# Page extract:
## Start

Lucene An open source library for content extraction, indexing and text searching used by a number of software providers for indexing and keyword search. Elasticsearch and Solr are based on the Lucene library.
MD5 Message Digest 5 (MD5) is a common cryptographic hash algorithm used for file authentication, file exclusion (DeNISTing) and data deduplication.
Metadata Data describing the characteristics of other data. File metadata may be System Metadata (e.g., file name, size and date last modified, accessed or created are stored outside the file) or Application Metadata (e.g.,last printed date or amount of editing time stored within the file). The term metadata can also include human judgments about a file, e.g. hot or privileged, or information about the file, e.g. from, to, subject, sentdate.

## End

# Data section:
## Start

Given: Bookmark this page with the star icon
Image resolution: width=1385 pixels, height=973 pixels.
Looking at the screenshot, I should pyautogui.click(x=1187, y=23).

## End

# Set tasks:
• a. Decide whether each statement agrees with the glossary extract: (i) Elasticsearch and Solr are based on the Lucene library; (ii) last printed date is given as an example of System Metadata; (iii) human judgments about a file can fall under the term metadata. Answer yes or no for each, quoting the deciding words of the glossary extract.
• b. List every use of MD5 named in the glossary extract.
• c. Rewrite the glossary extract from "Lucene An open" to "to, subject, sentdate.", replacing "library" with "toolkit".

# Results for each task:
• a.
(i) Yes: "Elasticsearch and Solr are based on the Lucene library."
(ii) No: "Application Metadata (e.g.,last printed date or amount of editing time stored within the file)"
(iii) Yes: "The term metadata can also include human judgments about a file"

• b. file authentication; file exclusion (DeNISTing); data deduplication

• c.
Lucene An open source toolkit for content extraction, indexing and text searching used by a number of software providers for indexing and keyword search. Elasticsearch and Solr are based on the Lucene toolkit.
MD5 Message Digest 5 (MD5) is a common cryptographic hash algorithm used for file authentication, file exclusion (DeNISTing) and data deduplication.
Metadata Data describing the characteristics of other data. File metadata may be System Metadata (e.g., file name, size and date last modified, accessed or created are stored outside the file) or Application Metadata (e.g.,last printed date or amount of editing time stored within the file). The term metadata can also include human judgments about a file, e.g. hot or privileged, or information about the file, e.g. from, to, subject, sentdate.